Besides being a tremendous amount of fun, this creative destruction is going to make us all rich. It has too…
I read it in the New York Times.
In his weekly column, Nobel Prize winning economist Paul Krugman wrote:
“What saved the economy was the enormous public works project known as World War II, which finally provided a fiscal stimulus adequate to the economy’s needs.”
This notion that world wide destruction ended the great depression has become an assumption that just won’t go away.
It’s fed constantly by politicians, textbooks, teachers, television pundits, and of course Paul Krugman.
But it’s wrong.
It does seem plausible though.
After all, the timing lines up. First there was a depression, then there was a war, and then things were okay.
But the timing lines up on this sequence too. First I woke up, then I relieved my bowels, and then I drove to work.
But for some reason, no one argues that emptying one’s bowels creates jobs. A sequence of events is not sufficient to prove anything.
So why do people believe this idea?
Let’s take a closer look.
Krugman and followers like to point out that unemployment fell substantially during the war—and that is absolutely true.
But what else would you expect when 29 percent of the labor force is drafted into the army?
The able-bodied men who were removed from the workforce were replaced by elderly men, women, and teenagers who had little work experience.
Although employment rose, prosperity did not.
Wartime rationing restricted people from buying houses, cars, appliances, food, and everyday items like nylon stockings were considered a luxury.
And yet, economists like Paul Krugman consider this an economic “boom.”
Nevermind that people were rationing at home, and dying abroad.
GDP (Gross Domestic Product) increased by 13 percent and employment was up, up up.
To make matters worse, the statistics Krugman bases his arguments on were largely bogus.
GDP is a dubious number under the best of circumstances, and during wartime even more so.
Normally prices are set by supply and demand, but during the war, government set prices and demand arbitrarily.
For example, the government could set the price of eggs at one dollar per dozen, order ten million eggs, and then add $10,000,000 to the GDP.
Certainly not one guy with a calculator.
The government figures are arbitrary numbers, and because so much of national output was under similar controls, there were many arbitrary numbers that contributed to GDP.
And when the war ended, Keynsian economists like Krugman were in a panic. Because the really big number was going to go down!
Without the wartime employment, and with hundreds of thousands of GIs returning, they predicted a return to depression—more terrible than before.
But they were wrong.
Instead of falling into a deep depression the 1950’s were a time of ever rising living standards, not despite the end of massive government spending, but because of it.
This is a big mystery to certain economists, but common sense to everyone else.
When the economy shifts from blowing things up, to creating things consumers want, people’s lives improve.

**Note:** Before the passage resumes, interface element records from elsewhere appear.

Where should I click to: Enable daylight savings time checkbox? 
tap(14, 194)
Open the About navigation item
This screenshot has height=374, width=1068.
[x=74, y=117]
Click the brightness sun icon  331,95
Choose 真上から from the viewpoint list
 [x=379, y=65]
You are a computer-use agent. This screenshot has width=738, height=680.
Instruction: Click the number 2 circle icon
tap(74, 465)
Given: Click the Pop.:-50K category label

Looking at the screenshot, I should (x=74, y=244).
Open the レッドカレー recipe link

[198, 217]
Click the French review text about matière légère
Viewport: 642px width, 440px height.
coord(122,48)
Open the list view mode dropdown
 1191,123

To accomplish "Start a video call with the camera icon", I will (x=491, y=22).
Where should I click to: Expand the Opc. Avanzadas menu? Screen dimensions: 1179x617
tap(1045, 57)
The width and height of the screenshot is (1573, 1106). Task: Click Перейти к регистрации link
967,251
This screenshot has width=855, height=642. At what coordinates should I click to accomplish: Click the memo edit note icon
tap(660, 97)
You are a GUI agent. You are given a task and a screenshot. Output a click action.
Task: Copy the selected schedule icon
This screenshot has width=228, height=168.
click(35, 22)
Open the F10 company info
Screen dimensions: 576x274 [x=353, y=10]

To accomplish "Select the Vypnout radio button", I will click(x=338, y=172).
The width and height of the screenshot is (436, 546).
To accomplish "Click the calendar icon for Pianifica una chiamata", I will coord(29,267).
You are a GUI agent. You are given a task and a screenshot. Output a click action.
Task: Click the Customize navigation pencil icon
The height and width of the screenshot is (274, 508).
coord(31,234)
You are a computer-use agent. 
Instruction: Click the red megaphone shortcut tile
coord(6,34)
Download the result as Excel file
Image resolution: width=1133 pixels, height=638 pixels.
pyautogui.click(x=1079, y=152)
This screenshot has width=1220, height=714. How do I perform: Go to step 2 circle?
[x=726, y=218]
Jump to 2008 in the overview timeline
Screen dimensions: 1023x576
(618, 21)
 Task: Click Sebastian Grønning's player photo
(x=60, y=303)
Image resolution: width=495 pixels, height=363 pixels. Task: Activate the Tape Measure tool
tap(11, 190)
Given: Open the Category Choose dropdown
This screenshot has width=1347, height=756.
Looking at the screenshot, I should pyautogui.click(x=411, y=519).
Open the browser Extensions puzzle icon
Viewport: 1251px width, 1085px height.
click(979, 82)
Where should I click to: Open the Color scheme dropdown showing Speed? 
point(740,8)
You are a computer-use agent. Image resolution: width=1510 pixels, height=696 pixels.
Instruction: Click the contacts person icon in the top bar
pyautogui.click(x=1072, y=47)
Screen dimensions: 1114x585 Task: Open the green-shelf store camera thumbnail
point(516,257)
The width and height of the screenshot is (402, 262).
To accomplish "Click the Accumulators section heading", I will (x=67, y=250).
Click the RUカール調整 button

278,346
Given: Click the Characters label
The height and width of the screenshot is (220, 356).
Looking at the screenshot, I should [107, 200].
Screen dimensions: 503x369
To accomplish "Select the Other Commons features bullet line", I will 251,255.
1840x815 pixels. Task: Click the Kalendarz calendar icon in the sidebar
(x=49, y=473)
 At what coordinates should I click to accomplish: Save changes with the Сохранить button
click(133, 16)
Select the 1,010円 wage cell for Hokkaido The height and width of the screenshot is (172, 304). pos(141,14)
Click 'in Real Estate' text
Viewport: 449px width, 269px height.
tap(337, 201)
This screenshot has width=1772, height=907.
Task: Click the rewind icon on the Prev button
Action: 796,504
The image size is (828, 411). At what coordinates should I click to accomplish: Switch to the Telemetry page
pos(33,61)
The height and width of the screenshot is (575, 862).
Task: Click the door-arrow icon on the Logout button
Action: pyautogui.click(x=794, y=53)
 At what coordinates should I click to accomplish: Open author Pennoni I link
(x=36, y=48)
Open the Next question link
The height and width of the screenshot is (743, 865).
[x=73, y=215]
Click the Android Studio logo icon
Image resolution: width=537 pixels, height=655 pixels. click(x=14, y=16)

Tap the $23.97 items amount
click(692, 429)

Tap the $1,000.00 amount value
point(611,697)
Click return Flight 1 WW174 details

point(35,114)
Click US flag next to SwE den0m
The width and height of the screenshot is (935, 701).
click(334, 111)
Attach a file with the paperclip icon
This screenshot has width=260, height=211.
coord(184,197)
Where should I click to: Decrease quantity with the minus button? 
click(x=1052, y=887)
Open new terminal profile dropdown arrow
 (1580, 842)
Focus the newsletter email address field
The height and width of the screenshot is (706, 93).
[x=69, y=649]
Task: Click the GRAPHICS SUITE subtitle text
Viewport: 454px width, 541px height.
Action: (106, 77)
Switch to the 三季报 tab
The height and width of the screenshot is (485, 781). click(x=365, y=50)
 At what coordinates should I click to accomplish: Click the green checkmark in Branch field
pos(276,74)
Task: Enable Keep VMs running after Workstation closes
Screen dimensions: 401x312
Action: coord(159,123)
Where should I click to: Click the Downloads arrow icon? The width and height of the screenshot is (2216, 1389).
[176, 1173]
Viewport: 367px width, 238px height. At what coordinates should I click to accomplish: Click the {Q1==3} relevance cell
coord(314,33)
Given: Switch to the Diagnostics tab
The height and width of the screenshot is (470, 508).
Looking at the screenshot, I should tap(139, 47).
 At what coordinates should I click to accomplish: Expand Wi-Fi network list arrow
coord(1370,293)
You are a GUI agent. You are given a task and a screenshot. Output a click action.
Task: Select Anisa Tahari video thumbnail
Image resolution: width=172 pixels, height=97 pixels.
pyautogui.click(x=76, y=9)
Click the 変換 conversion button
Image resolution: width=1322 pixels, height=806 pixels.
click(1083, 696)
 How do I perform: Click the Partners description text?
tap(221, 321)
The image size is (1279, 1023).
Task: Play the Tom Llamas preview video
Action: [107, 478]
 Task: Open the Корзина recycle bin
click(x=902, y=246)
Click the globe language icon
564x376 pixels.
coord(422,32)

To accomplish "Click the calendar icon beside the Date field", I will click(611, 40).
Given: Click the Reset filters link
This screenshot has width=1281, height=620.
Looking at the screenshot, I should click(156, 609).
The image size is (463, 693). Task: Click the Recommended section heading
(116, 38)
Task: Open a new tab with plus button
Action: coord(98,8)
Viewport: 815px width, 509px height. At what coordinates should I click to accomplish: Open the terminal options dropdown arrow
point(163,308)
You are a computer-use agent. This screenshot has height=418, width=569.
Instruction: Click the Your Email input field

If pressed to explain the rising prosperity that actually occurred in the post war period, Krugman will say it was, “pent-up demand.”
Or in simpler terms, people were so desperate for real goods and services after 15 years of depression and war, that companies had to make a lot of stuff and thus hire people to make the stuff so they could afford to buy the stuff.
It’s a cute story, and a great example of circular logic.
But wasn’t there plenty of demand DURING the great depression? People still wanted food and cars and clothes didn’t they?
And wasn’t there plenty of demand DURING the war? People still wanted cheese and toasters and nylon stockings didn’t they?
There is always plenty of demand.
There is no reason for it to be pent-up, nor any benefit to ‘penting it up’ besides making people miserable when they don’t need to be.
Neither you nor I can get wealthy by burning our houses down or driving our cars over a cliff.
It is just common sense.
But if it weren’t for the denial of common sense, Paul Krugman would have nothing to do.
For the next 5 years every country should provide 100% employment to all of their citizens to create the most powerful navies on earth.
Upon completion, the fleets will meet in the middle of the Pacific Ocean, and proceed to sink each other.
Then all the nations of the world can celebrate how much richer they have become by devoting 5 years of labor, millions of ton of steel, and countless production of other things that wind up at the bottom of the ocean.
Meaningless numbers to everyday human beings, but like chocolate covered crack to crackpot economists like Paul Krugman.
This silly idea is based on the mistaken notion that spending of any kind creates wealth.
It is the same silly idea that has led to the oft-repeated slogan, “consumer spending drives the economy.”
We are also told that if government takes your money and spends it on things that you can’t use, (like tanks, missiles, and bridges to nowhere) that everyone will be richer.
Some people do get richer in such undertakings – but not everyone – not even close.
Anyone who sells this kind of absurdity belongs in a lunatic asylum or a prison, but if those are all full, I suppose space can be made in the New York Times for a weekly column.
I’m not going to burn my house down or push my car off a cliff anytime soon.
But if Paul Krugman would like to give a demonstration of his economic theories using his house and his car, then I’ll bring the popcorn.